Problem details | Revise the rows from the beginning up to and including the line containing "Politique de cookies (176, 700)", replacing "Plan du site" with "Carte du site" and leaving everything else unchanged.

Records for locating displayed items:
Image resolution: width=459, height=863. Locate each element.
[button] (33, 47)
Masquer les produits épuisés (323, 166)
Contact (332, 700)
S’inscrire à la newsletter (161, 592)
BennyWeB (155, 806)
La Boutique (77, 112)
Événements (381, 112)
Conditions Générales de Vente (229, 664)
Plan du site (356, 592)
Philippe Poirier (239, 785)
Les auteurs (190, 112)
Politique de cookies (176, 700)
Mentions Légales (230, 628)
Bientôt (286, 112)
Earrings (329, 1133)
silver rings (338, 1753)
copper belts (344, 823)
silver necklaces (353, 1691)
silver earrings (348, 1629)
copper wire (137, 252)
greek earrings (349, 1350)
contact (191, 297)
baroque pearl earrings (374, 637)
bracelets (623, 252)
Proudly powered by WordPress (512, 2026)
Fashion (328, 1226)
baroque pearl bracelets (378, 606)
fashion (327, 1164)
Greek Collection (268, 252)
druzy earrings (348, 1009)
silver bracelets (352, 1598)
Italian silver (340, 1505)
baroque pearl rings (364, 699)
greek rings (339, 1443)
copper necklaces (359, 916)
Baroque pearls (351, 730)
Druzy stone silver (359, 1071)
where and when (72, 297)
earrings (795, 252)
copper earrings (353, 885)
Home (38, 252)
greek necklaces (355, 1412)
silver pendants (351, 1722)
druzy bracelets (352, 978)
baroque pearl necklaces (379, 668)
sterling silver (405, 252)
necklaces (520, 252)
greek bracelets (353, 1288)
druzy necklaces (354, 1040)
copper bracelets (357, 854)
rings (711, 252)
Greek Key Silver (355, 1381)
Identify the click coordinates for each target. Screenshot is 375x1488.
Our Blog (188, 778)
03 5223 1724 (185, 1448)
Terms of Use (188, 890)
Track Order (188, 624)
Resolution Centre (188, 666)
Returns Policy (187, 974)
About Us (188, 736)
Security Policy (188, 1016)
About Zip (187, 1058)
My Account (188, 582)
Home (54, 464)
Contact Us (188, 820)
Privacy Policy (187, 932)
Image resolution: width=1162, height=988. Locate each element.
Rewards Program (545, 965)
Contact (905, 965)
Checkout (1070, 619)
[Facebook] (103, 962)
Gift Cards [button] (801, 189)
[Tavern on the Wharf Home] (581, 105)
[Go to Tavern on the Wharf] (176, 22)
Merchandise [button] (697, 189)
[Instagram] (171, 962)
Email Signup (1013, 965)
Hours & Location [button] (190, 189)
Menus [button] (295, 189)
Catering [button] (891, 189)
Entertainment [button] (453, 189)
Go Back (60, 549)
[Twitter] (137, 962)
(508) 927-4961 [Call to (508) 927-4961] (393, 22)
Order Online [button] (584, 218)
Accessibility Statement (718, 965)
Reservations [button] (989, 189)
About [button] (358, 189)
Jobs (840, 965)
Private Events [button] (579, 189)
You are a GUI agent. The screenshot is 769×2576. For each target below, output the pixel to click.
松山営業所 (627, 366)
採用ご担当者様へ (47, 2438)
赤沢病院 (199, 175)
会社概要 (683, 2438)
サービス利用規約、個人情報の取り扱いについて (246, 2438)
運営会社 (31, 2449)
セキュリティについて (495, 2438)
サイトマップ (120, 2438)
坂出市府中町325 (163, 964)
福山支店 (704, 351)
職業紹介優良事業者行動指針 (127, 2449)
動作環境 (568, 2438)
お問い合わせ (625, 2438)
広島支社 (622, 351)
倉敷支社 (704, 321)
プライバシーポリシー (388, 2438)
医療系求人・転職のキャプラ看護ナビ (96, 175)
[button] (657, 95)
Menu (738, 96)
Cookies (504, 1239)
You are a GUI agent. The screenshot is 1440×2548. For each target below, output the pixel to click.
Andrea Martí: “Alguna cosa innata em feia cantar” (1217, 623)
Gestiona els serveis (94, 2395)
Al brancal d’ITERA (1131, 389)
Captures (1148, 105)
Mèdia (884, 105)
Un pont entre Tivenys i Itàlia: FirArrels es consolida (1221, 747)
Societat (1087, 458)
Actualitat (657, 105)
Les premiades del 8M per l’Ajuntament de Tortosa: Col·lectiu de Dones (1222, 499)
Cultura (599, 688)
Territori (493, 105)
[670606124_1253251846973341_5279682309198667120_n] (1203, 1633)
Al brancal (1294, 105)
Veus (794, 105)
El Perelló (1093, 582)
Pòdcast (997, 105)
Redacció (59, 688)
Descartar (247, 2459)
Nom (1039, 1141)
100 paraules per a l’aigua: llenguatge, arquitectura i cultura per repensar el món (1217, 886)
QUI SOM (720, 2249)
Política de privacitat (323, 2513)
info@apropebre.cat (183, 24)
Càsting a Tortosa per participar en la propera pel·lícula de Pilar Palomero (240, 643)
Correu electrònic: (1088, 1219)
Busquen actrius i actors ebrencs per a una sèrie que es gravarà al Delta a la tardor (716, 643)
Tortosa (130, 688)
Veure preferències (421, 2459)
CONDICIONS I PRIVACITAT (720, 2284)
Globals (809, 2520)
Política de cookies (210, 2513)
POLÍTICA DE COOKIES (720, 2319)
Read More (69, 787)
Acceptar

Worked answer |
Image resolution: width=459, height=863. Locate each element.
[button] (33, 47)
Masquer les produits épuisés (323, 166)
Contact (332, 700)
S’inscrire à la newsletter (161, 592)
BennyWeB (155, 806)
La Boutique (77, 112)
Événements (381, 112)
Conditions Générales de Vente (229, 664)
Carte du site (356, 592)
Philippe Poirier (239, 785)
Les auteurs (190, 112)
Politique de cookies (176, 700)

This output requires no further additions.